C'est donc sous l'égide d'Emerson, qui lui-même tenait le sien depuis l'âge de dix-sept ans, que Thoreau entame la rédaction de ce journal qui allait devenir son-opus magnus- L'activité diariste était très en vogue chez les transcendantalistes américains, chez lesquels elle prenait un tour particulier. (...)
Car dans l'esprit des transcendantalistes, le journal n'est pas le registre des menus faits du quotidien mais bien la cristallisation des mouvements de la
pensée où convergent lectures, conversations, correspondance et méditations solitaires. (p.11/ préface de Th. Gillyboeuf)
A travers les feuilles d'un bon livre on pourra entendre un écho qui ressemble aux bruits des forêts.
8 juil. Les langues n’ont été créées
Que pour ennuyer l’oreille de pensées superficielles.
Quand montent des pensées plus profondes, les paroles brutales
Et dissonantes de la discorde sont étouffées et les sens semblent
Fort limités pour partager cette extase.
24 juin. SYMPATHIE
Sur le tard, hélas ! j’ai connu un brave garçon,
Dont les traits avaient été coulés dans le moule de la Vertu,
Comme si elle le destinait à être le jouet de la Beauté,
Avant d’en faire de sa forteresse l’instrument.
[…]
Il avançait comme la fine brume de l’été,
Qui nous dévoile de nouveaux paysages
Et fait sa révolution sans trompeter,
Sans que bruisse le vent dans les feuillages.
Je fus tellement pris au dépourvu
Que j’ai presque failli en oublier mes hommages ;
Et force m’est d’admettre désormais,
Que l’eussé-je moins aimé, je l’eus mieux aimé.

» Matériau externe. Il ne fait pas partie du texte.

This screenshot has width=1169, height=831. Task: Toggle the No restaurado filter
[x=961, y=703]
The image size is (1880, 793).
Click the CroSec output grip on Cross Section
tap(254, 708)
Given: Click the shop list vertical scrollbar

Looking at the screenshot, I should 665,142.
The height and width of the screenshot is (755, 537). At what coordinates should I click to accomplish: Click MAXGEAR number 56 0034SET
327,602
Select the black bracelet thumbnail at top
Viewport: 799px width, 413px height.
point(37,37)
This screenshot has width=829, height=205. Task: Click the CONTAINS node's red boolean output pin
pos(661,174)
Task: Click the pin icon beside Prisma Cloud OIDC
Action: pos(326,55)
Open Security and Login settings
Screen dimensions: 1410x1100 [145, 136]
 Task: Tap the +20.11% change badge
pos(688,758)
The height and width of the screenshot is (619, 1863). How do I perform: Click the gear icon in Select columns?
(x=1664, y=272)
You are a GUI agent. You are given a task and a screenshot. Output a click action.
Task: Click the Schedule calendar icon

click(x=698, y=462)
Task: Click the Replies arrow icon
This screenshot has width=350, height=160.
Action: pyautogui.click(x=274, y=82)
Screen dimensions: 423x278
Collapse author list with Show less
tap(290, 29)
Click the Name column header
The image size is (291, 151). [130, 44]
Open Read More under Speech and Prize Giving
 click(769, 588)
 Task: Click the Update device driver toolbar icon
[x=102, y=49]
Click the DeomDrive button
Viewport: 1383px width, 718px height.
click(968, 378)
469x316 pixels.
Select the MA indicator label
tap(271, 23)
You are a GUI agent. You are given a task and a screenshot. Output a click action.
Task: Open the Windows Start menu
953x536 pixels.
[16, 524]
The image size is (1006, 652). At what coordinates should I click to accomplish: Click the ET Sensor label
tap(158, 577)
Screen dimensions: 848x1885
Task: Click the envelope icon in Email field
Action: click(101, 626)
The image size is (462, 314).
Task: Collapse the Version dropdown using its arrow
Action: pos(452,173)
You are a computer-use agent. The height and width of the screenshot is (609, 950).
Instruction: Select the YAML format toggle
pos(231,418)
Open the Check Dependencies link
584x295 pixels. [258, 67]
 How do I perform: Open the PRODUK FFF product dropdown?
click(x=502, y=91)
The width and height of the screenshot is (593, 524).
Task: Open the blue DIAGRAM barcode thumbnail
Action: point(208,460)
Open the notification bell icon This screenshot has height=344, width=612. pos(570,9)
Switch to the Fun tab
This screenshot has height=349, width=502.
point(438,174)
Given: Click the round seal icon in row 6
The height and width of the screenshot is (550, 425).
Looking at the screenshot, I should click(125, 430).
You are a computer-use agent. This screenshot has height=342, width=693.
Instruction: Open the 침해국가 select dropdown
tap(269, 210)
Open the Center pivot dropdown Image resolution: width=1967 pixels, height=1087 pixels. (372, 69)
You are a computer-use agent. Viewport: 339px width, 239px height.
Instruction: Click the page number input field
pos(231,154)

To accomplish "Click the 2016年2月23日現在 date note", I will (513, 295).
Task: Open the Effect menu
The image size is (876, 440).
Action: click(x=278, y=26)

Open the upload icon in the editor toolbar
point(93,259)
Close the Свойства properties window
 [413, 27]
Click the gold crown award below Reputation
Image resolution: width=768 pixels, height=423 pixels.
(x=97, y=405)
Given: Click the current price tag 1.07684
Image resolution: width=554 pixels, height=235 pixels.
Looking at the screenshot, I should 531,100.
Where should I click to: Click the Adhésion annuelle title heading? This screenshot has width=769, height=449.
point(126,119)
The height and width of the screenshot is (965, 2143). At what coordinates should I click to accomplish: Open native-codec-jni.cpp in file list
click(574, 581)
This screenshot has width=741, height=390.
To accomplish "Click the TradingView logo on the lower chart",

Chaque fois que nous nous retrouvions,
Un respect déférent entre nous s’interposait,
Si bien que nous semblions l’un à l’autre plus inaccessibles
Que lors de notre première rencontre.
De deux, nous devenions un, tant était grande la sympathie,
Bien empêchés d’entamer la moindre discussion ;
A quoi nous sert-il d’être à la sagesse aguerris
Si l’absence a tramé cette dualité ?
L’éternité n’offrira pas de seconde chance,
Il me faut suivre mon chemin en solitaire,
Me souvenant que nous nous sommes déjà rencontrés,
Et sachant ce plaisir rare définitivement disparu.
Samedi 22 juin. […] Certaines personnes portent en elles à la fois l’apparence et la réalité de la vertu, sans en être conscientes –et sont assez humbles pour l’apprécier chez autrui. Il est impossible de ne pas les aimer- c’est comme si leur charme était indépendant de leur personne, de sorte que vous n’avez pas l’impression qu’il a disparu lorsqu’elles s’absentent. Et dès qu’elles sont là, c’est comme une présence invisible qui veille sur vous.
Cette vertu que nous apprécions est autant la nôtre que celle d’autrui. Nous ne voyons bien que ce que nous possédons.